Principal investigator: Babak Eslami, Kamran Fouladi

University: Widener University

Industry partners: Fenner Drives/Ninjaflex®

This project focuses on diagnosing the causes and precursors to 3D printed part failures, specifically for Ninjaflex® filaments. Ninjatek® technology, a Pennsylvania manufacturer, provides Ninjaflex® material for 3d printing of flexible parts such as seals, gaskets, plugs, leveling feet, or protective applications. Examples of failures for these parts are stringy prints, soft or brittle parts, jams, bubbly uneven surface textures, and improper extrusion flow. However, understanding the sources for these problems remains challenging, and lack of answers significantly diminishes the advantages offered by Ninjaflex® filaments. Therefore, this project intends to fill the knowledge gap currently present in the additive manufacturing field to determine sources of flexible parts failures and several other common 3D printing defects through a systematic and multi-scale investigation. This project will have two phases. Initially, atomic force microscopy (AFM) will be employed to characterize the filaments for 3D printing at micro- and nano-scale. The AFM filament topography and mechanical properties characterization will be performed at various environmental conditions (different printing temperature and humidity).

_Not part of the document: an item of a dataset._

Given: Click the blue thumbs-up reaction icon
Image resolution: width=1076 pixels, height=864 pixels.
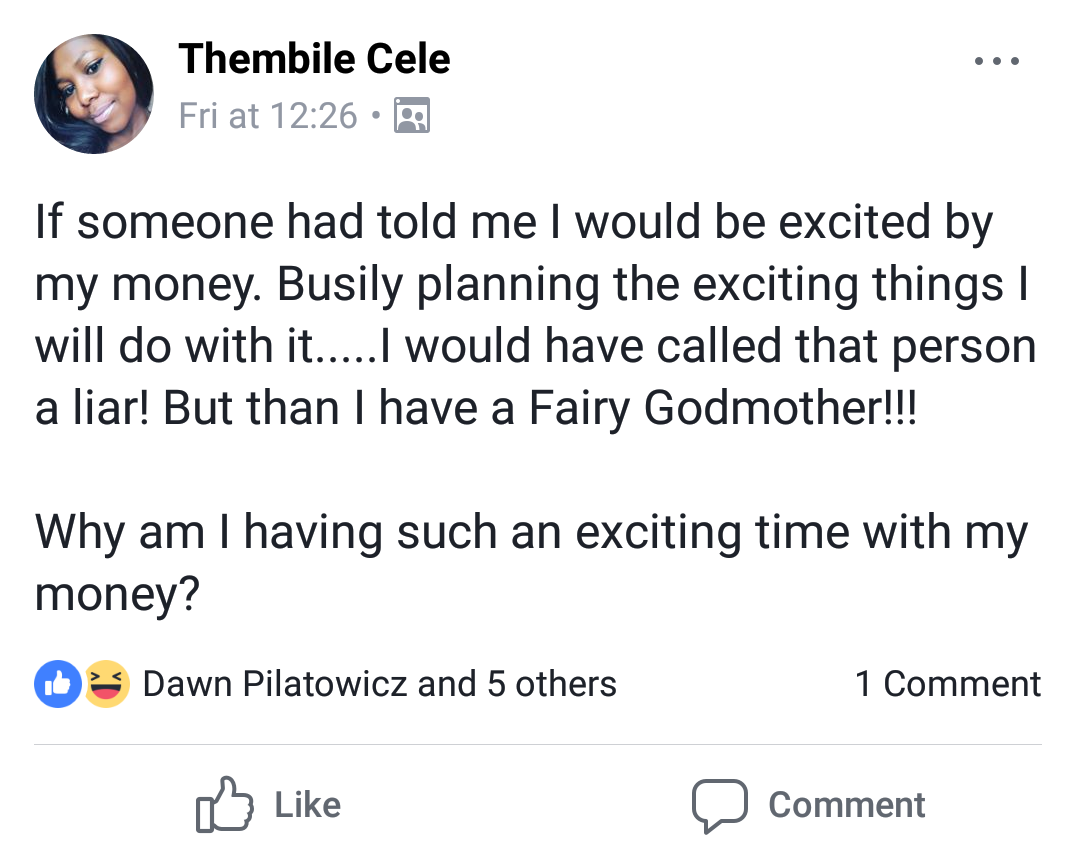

The understanding of the material behavior of the backbone polymer of Ninjaflex® at micro-level should lead to defining the optimum condition for the 3D printing nozzle. In the second phase of the project, computational fluid dynamics (CFD) will be employed to simulate the conditions in the 3D printer chamber to determine the best possible setup for ensuring uniform environmental condition for 3d printing. As a result of this project, an optimum 3D printing conditions will be provided to Ninjatek© Inc. and the additive manufacturing field at large. Additionally, Ninjatek© Inc. will receive a detailed study of the characterization of their polymers to enhance the manufacturing process of their filaments as well information for providing the required printing conditions to their users.